By Blogger Chris, at 8:41 PM  

I couldn't agree more. The movie keeps stacking the deck for our protagonist. Wants to be a writer? Occasional bad behavior explained by a trauma he was entirely blameless for? Winsome, handsome, and sweet natured? Victim of bullying and yet also loved, admired, and/or lusted after by virtually every non-bully character in the movie? He is basically the teen boy coming-of-age version of a Mary Sue. I related enough to the character's experiences to be moved, but found him utterly unconvincing as a character, a totally faultless adolescent martyr hero. Which, considering the autobiographical tenor of the book and film--if nothing else, making him a writer instantly turns the character into an author/director surrogate--comes off as pretty self-serving.

All that should be disqualifying, but damned if I didn't still like and admire the movie. I guess execution and tone made the difference for me. Even the cliched jumpcuts to the boy's 'trauma' were so skillfully edited that I was moved.

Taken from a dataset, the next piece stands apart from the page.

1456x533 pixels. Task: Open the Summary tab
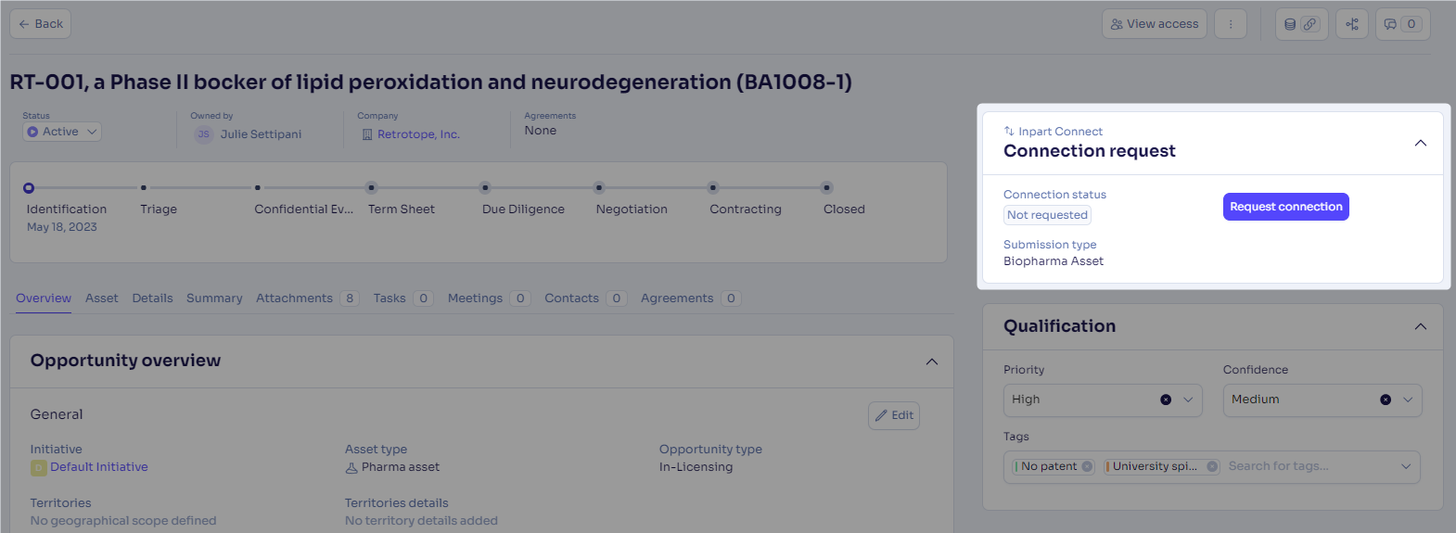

By Blogger Bobo, at 8:44 PM  

I hate the Wants to be a Writer subgenre. Anyone who has spent any time covering script submissions hates it as well. Here's the thing - MAKE THEM SOME OTHER CREATIVE ARTIST WANNABE. You know, maybe something visual? Like a painter. Or a musician. Or a sculptor. Or a mixed media retro-creationist (I assume that's a thing). It's just so easy to take the same issues and transplant them into another type of creative individual and make it much more interesting. They can still have dreams, and heroes, and everything else, but it won't reek of the same desperation and it won't be something everyone else is doing. I'm working on a pilot where the "me" character is a chef - he can still be creative, he can still want a better job than he's got, but when he goes home to cook he's externalizing emotions. Writers don't externalize anything except words on a page. And that's how it should be.